= Exercise objective =
Rewrite every line of the records below as a JSON list of strings, with one string per line and no entries for blank lines.

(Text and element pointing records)
* Begin *
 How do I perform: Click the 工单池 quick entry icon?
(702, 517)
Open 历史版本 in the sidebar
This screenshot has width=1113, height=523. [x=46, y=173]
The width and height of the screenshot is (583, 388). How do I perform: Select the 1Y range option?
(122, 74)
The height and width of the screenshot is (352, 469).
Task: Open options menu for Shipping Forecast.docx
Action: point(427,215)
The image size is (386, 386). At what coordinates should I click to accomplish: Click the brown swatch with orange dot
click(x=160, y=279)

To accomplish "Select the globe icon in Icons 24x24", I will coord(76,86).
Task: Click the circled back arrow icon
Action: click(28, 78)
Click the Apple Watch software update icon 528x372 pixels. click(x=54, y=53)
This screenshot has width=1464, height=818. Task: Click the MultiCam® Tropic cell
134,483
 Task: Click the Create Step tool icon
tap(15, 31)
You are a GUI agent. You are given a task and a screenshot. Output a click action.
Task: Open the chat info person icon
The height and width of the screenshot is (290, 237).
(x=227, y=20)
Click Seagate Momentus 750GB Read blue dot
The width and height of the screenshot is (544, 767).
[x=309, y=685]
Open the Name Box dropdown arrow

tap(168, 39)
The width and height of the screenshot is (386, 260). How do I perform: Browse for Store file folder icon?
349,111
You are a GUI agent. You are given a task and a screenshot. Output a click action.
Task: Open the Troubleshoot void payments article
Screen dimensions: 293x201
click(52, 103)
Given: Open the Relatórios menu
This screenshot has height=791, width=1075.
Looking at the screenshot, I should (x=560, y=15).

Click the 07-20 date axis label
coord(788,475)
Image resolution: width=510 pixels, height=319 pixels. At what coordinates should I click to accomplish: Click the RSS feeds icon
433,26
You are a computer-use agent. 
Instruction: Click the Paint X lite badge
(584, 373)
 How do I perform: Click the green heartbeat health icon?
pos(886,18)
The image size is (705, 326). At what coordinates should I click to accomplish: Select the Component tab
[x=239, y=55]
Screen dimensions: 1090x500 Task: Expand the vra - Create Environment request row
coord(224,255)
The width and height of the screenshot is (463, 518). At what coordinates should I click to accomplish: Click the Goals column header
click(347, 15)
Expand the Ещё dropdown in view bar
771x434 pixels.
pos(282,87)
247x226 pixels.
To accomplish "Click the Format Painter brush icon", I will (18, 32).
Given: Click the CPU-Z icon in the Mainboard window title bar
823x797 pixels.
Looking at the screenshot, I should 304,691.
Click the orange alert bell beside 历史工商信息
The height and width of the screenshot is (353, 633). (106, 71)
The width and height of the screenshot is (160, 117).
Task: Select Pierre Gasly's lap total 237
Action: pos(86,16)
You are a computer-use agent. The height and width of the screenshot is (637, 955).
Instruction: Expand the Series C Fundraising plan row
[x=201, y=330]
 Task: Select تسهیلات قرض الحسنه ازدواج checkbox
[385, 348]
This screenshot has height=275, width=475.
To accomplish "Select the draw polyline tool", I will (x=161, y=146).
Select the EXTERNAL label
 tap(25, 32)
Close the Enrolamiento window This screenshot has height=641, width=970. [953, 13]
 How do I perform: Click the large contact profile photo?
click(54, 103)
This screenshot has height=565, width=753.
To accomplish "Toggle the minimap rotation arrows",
* End *
= Result below =
[
  " How do I perform: Click the 工单池 quick entry icon?",
  "(702, 517)",
  "Open 历史版本 in the sidebar",
  "This screenshot has width=1113, height=523. [x=46, y=173]",
  "The width and height of the screenshot is (583, 388). How do I perform: Select the 1Y range option?",
  "(122, 74)",
  "The height and width of the screenshot is (352, 469).",
  "Task: Open options menu for Shipping Forecast.docx",
  "Action: point(427,215)",
  "The image size is (386, 386). At what coordinates should I click to accomplish: Click the brown swatch with orange dot",
  "click(x=160, y=279)",
  "To accomplish \"Select the globe icon in Icons 24x24\", I will coord(76,86).",
  "Task: Click the circled back arrow icon",
  "Action: click(28, 78)",
  "Click the Apple Watch software update icon 528x372 pixels. click(x=54, y=53)",
  "This screenshot has width=1464, height=818. Task: Click the MultiCam® Tropic cell",
  "134,483",
  " Task: Click the Create Step tool icon",
  "tap(15, 31)",
  "You are a GUI agent. You are given a task and a screenshot. Output a click action.",
  "Task: Open the chat info person icon",
  "The height and width of the screenshot is (290, 237).",
  "(x=227, y=20)",
  "Click Seagate Momentus 750GB Read blue dot",
  "The width and height of the screenshot is (544, 767).",
  "[x=309, y=685]",
  "Open the Name Box dropdown arrow",
  "tap(168, 39)",
  "The width and height of the screenshot is (386, 260). How do I perform: Browse for Store file folder icon?",
  "349,111",
  "You are a GUI agent. You are given a task and a screenshot. Output a click action.",
  "Task: Open the Troubleshoot void payments article",
  "Screen dimensions: 293x201",
  "click(52, 103)",
  "Given: Open the Relatórios menu",
  "This screenshot has height=791, width=1075.",
  "Looking at the screenshot, I should (x=560, y=15).",
  "Click the 07-20 date axis label",
  "coord(788,475)",
  "Image resolution: width=510 pixels, height=319 pixels. At what coordinates should I click to accomplish: Click the RSS feeds icon",
  "433,26",
  "You are a computer-use agent. ",
  "Instruction: Click the Paint X lite badge",
  "(584, 373)",
  " How do I perform: Click the green heartbeat health icon?",
  "pos(886,18)",
  "The image size is (705, 326). At what coordinates should I click to accomplish: Select the Component tab",
  "[x=239, y=55]",
  "Screen dimensions: 1090x500 Task: Expand the vra - Create Environment request row",
  "coord(224,255)",
  "The width and height of the screenshot is (463, 518). At what coordinates should I click to accomplish: Click the Goals column header",
  "click(347, 15)",
  "Expand the Ещё dropdown in view bar",
  "771x434 pixels.",
  "pos(282,87)",
  "247x226 pixels.",
  "To accomplish \"Click the Format Painter brush icon\", I will (18, 32).",
  "Given: Click the CPU-Z icon in the Mainboard window title bar",
  "823x797 pixels.",
  "Looking at the screenshot, I should 304,691.",
  "Click the orange alert bell beside 历史工商信息",
  "The height and width of the screenshot is (353, 633). (106, 71)",
  "The width and height of the screenshot is (160, 117).",
  "Task: Select Pierre Gasly's lap total 237",
  "Action: pos(86,16)",
  "You are a computer-use agent. The height and width of the screenshot is (637, 955).",
  "Instruction: Expand the Series C Fundraising plan row",
  "[x=201, y=330]",
  " Task: Select تسهیلات قرض الحسنه ازدواج checkbox",
  "[385, 348]",
  "This screenshot has height=275, width=475.",
  "To accomplish \"Select the draw polyline tool\", I will (x=161, y=146).",
  "Select the EXTERNAL label",
  " tap(25, 32)",
  "Close the Enrolamiento window This screenshot has height=641, width=970. [953, 13]",
  " How do I perform: Click the large contact profile photo?",
  "click(54, 103)",
  "This screenshot has height=565, width=753.",
  "To accomplish \"Toggle the minimap rotation arrows\","
]